The Centre for European Research (CERGU) is a network-based European research environment at the University of Gothenburg, which means that researchers are connected to CERGU, but employed at their own home departments. PhD students, who are financed by CERGU, are active within the CERGU network and at their home departments.
Legal Channels for Asylum Seekers into the European Union - A Balance between Protection and Security?

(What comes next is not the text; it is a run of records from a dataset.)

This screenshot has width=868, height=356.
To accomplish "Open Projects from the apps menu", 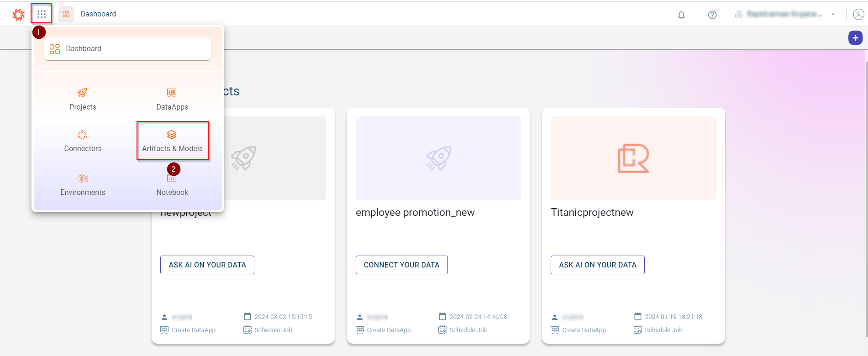I will pyautogui.click(x=83, y=99).
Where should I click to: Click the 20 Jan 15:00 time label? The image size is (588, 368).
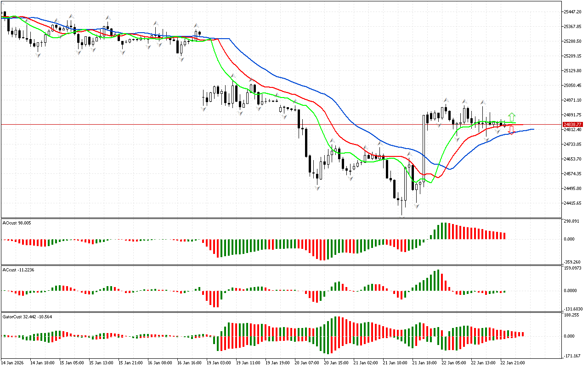(x=335, y=362)
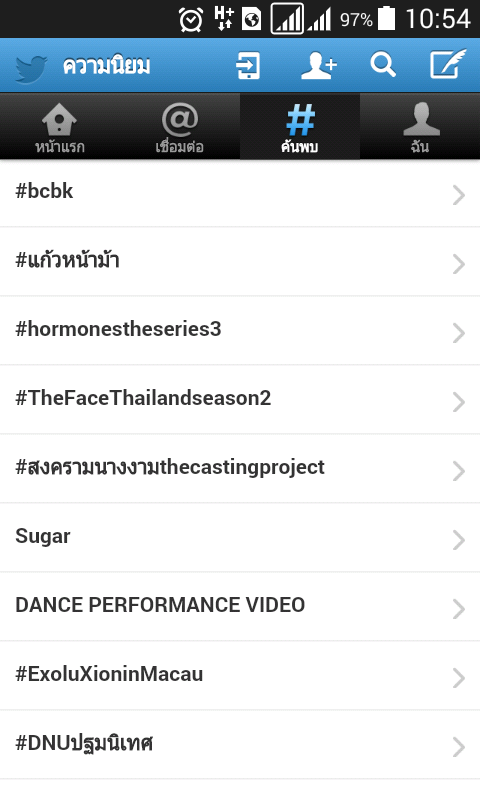This screenshot has width=480, height=800.
Task: Open search with the magnifier icon
Action: coord(383,65)

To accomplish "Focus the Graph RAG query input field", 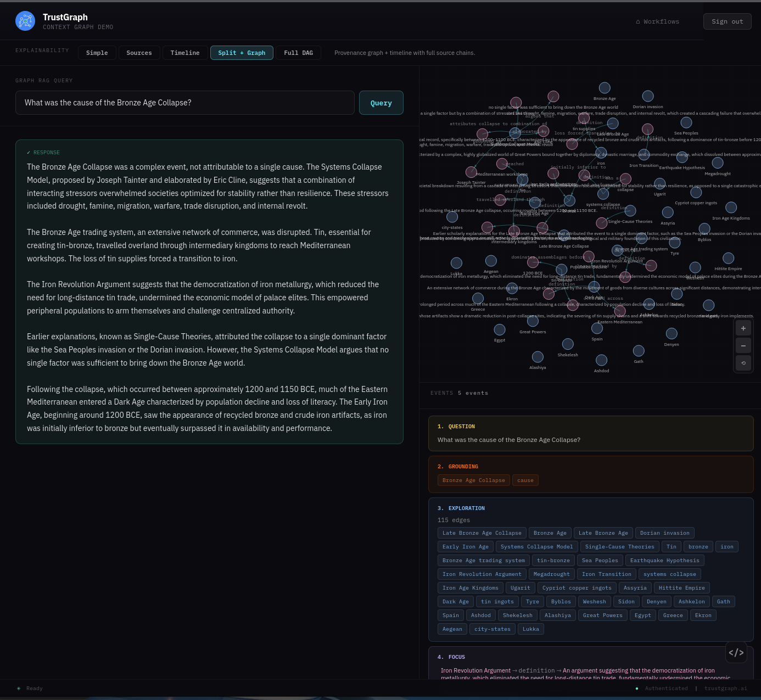I will (185, 103).

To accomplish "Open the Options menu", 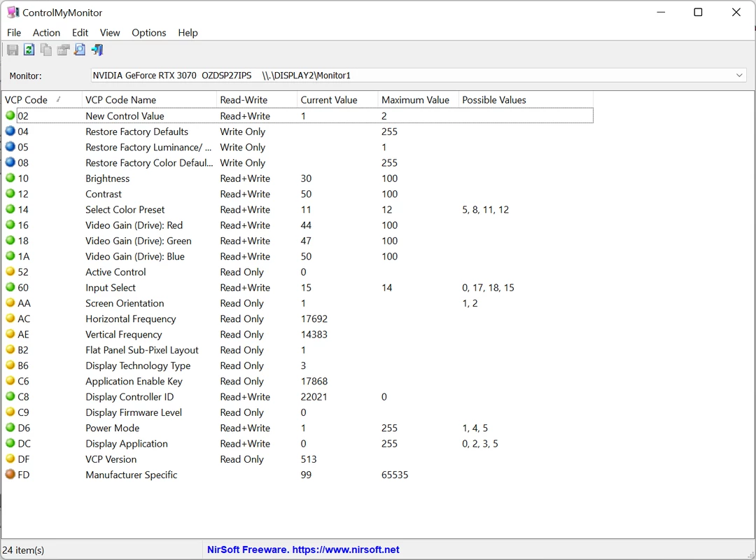I will click(149, 32).
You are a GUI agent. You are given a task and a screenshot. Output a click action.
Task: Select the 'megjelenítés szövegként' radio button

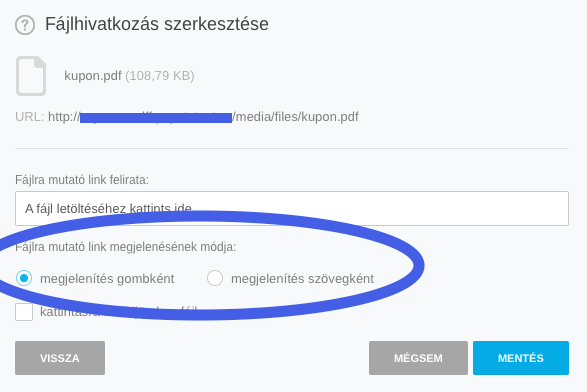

PhD candidate: Kristina Wejstål
Project period: 2016 -2020
Outcome: dissertation/doctorate in Law
Project Description: My dissertation focuses on the EU border regime and the externalization of border control, and how the border is constructed and organized in relation to the right to seek asylum and the principle of non-refoulement as stated in the European Convention and the EU Charter. In doing so, the study identifies how the EU border regime through external action maintains, constructs and operates in spaces of exclusion, and how law diverges and puts bodies at risk, organize human mobility and state responsibility (as of the right to seek asylum and the principle of non-refoulement), as well as access to EU territory and subsequent asylum procedures.

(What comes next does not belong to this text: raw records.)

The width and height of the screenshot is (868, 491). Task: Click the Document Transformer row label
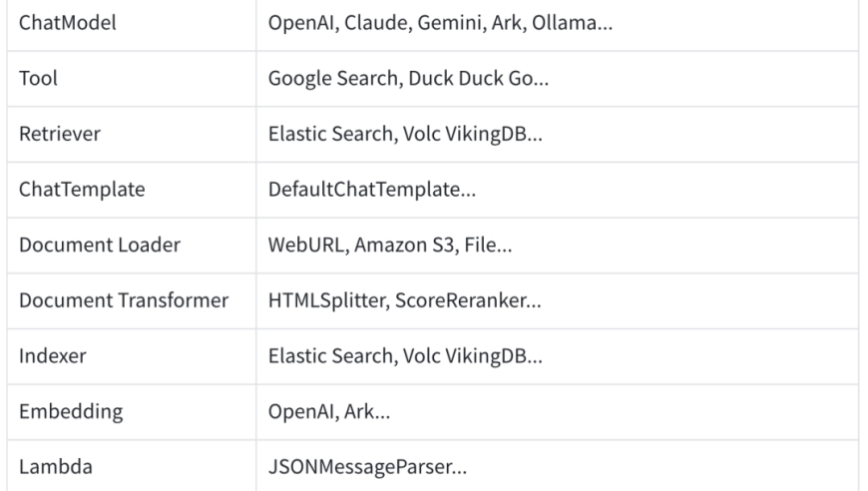tap(124, 300)
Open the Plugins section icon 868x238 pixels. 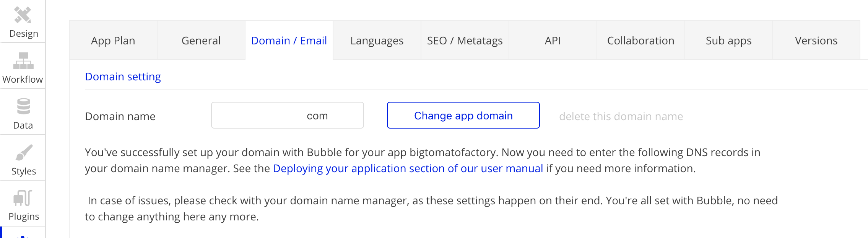pyautogui.click(x=23, y=198)

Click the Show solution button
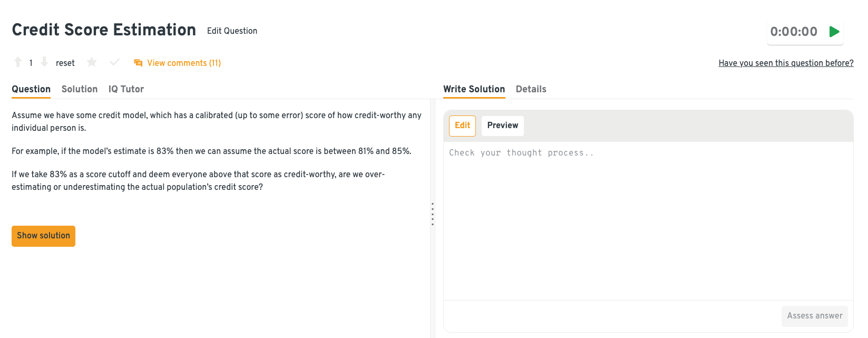pyautogui.click(x=43, y=236)
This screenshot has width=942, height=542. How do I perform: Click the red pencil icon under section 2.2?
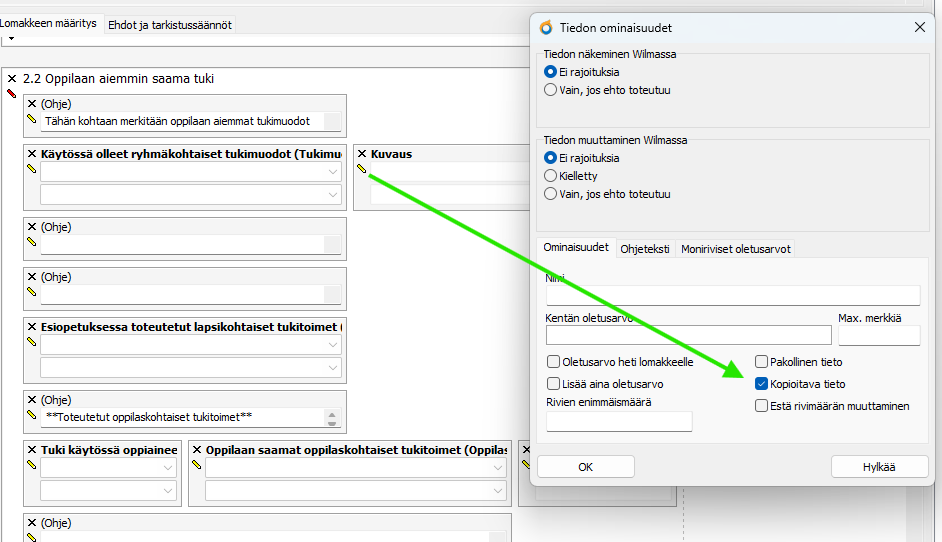tap(11, 94)
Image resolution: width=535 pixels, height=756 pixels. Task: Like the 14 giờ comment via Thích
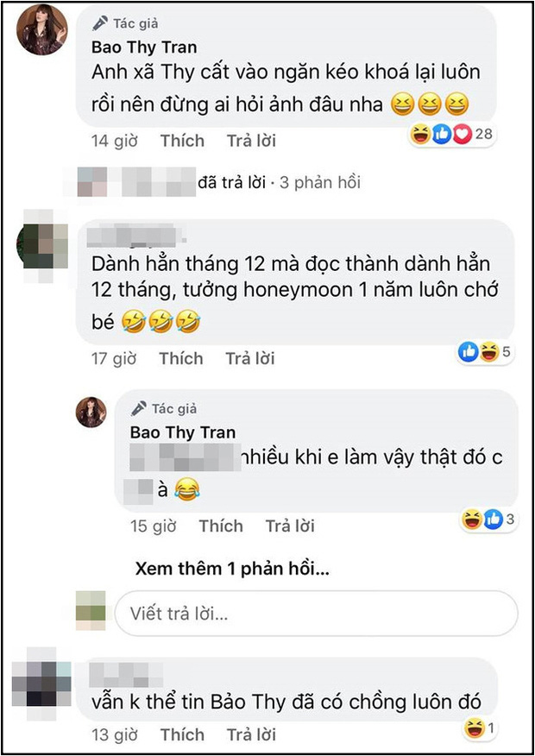pyautogui.click(x=182, y=141)
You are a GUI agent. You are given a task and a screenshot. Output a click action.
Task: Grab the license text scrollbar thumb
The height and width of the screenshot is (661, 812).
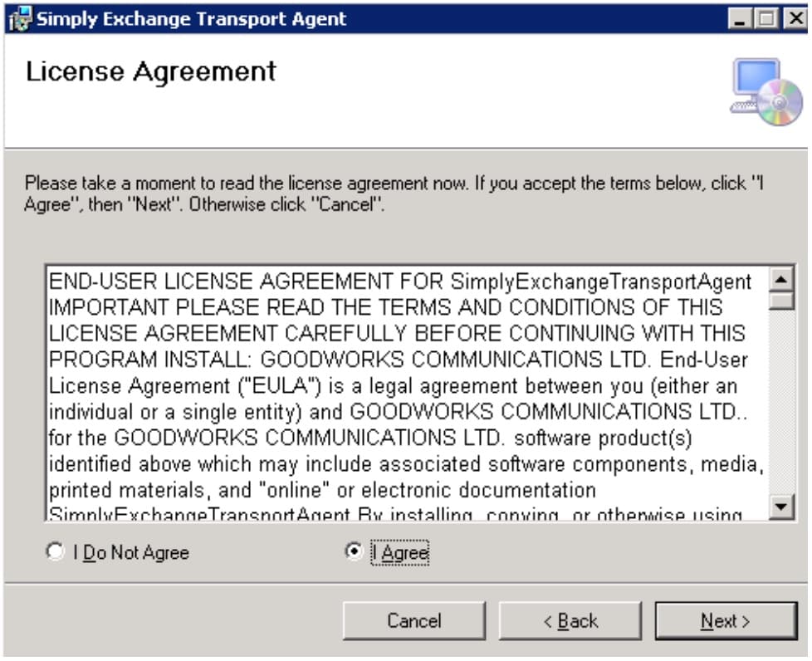(781, 300)
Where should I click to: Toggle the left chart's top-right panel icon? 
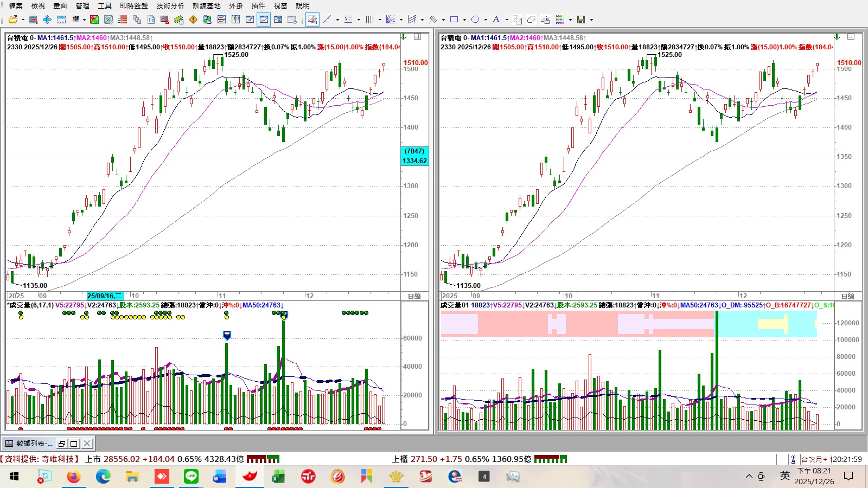tap(417, 37)
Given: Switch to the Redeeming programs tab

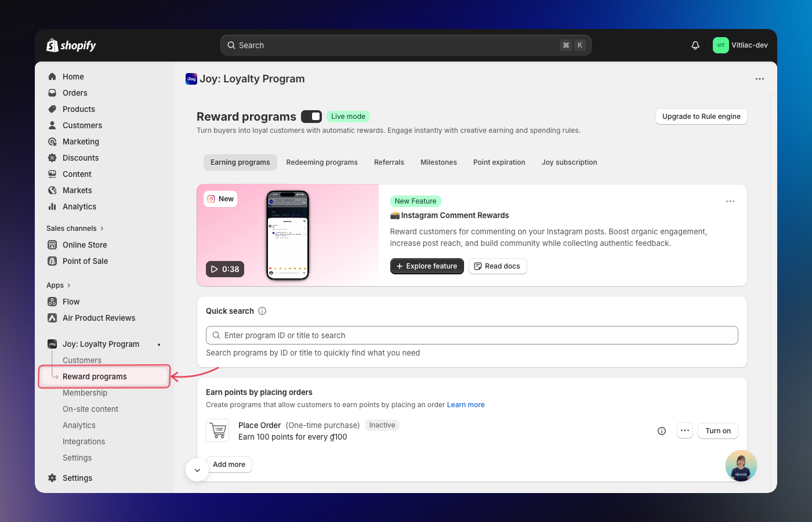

The study further explores the spatialities of the EU border regime, and uses perspectives from legal geography and spatial theories. From such perspectives, I understand the EU border regime as a co-producer of space, a borderscape, in which the laws of the EU border regime exist almost everywhere – being highly visible as in visa or boarding refusals but also existing in the shape of natural landscape, such as in the water of the Mediterranean Sea, irregularized protection seekers have to survive in order to reach the EU.